Are Manchester United, Liverpool, Arsenal or Chelsea the bigger club?

Ask most football fans if theirs is a ‘big’ club and they will tell you with conviction: of course. ‘Giants’ from the North West to the North East, from Yorkshire to the Midlands to London and across the South will point to historic titles, cup glories, bumper crowds or modern TV riches and insist: ‘We are a huge club.’

Manchester United and Liverpool, with 38 English league titles between them, might reasonably point to last Sunday’s match and argue it was a contest between England’s two biggest teams.

Certainly over the years they have enjoyed serial trophy successes, global adulation, showcased generations of stars and both have rich, stirring histories in more than one sense. Then again, supporters of Chelsea, Arsenal and Manchester City might reasonably scoff at that, arguing that at least their teams are likely to play at the highest European level next season. They’re not scrapping around merely to squeeze into the top four.

And then there are fans from all points on the map who will, with different levels of justification, swear their club is up there with all those names above, or getting closer by the day, or merely enduring a painful blip, perhaps of decades, but they will be back.

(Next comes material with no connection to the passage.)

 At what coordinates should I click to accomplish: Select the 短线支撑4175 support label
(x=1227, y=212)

Yes, that’s you, fans of Leeds. And Tottenham. And Everton. And Newcastle, Wolves, Aston Villa, Sunderland, both Sheffield clubs, West Ham, Blackburn... and on and on and on.

So who, objectively, are the biggest clubs in England?

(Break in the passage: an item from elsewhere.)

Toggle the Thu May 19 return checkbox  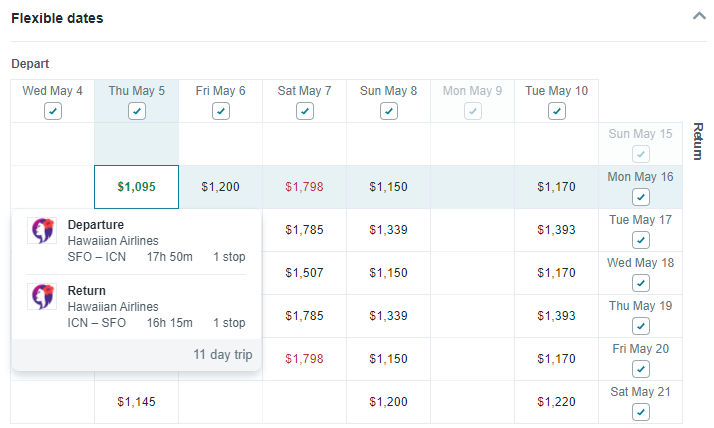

That’s the question Sportsmail answers today. We’ve used no opinion, just hard evidence to determine the answers.

The outcome might surprise you. It will certainly provoke debate.

The starting point, to cast the net of candidates as widely as possible, was to narrow the field to ‘big’ clubs who are currently among the 92 in the Premier League or Football League and who have played in England’s top division for at least one season, ever.

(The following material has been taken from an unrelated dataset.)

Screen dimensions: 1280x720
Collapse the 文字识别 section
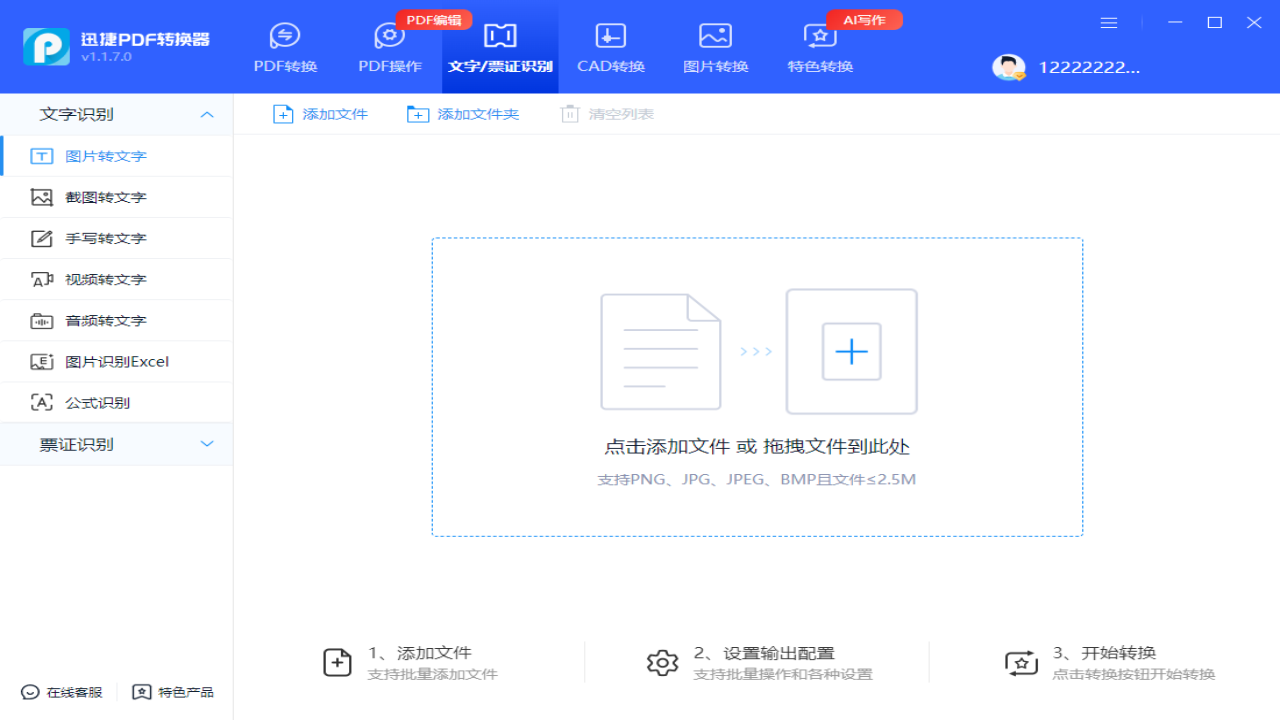[x=117, y=114]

That gives us 59 contenders, from all those named above down to clubs who once spent just a few seasons, perhaps only one, at the highest level a long time ago. We’ve ranked the top 50, with Brentford, Carlisle, Northampton, Wimbledon, Oxford, Swindon, Leyton Orient, Luton and Oldham just missing out.

We ranked each of those 59 teams in six categories to assess how ‘big’ they are in each of them. We’ve considered trophies, all-time league performance by average finish since 1888-89, crowds (for this season, and historically), calibre of players over time (counting England internationals, and World Cup stars), modern global popularity (using social media followings) and money, measuring income.

‘Big’ clubs, by definition, win things, perform consistently at a high level over a long time, attract big gates to see star names, are widely followed within these shores and beyond, and have money, to buy and pay the best players.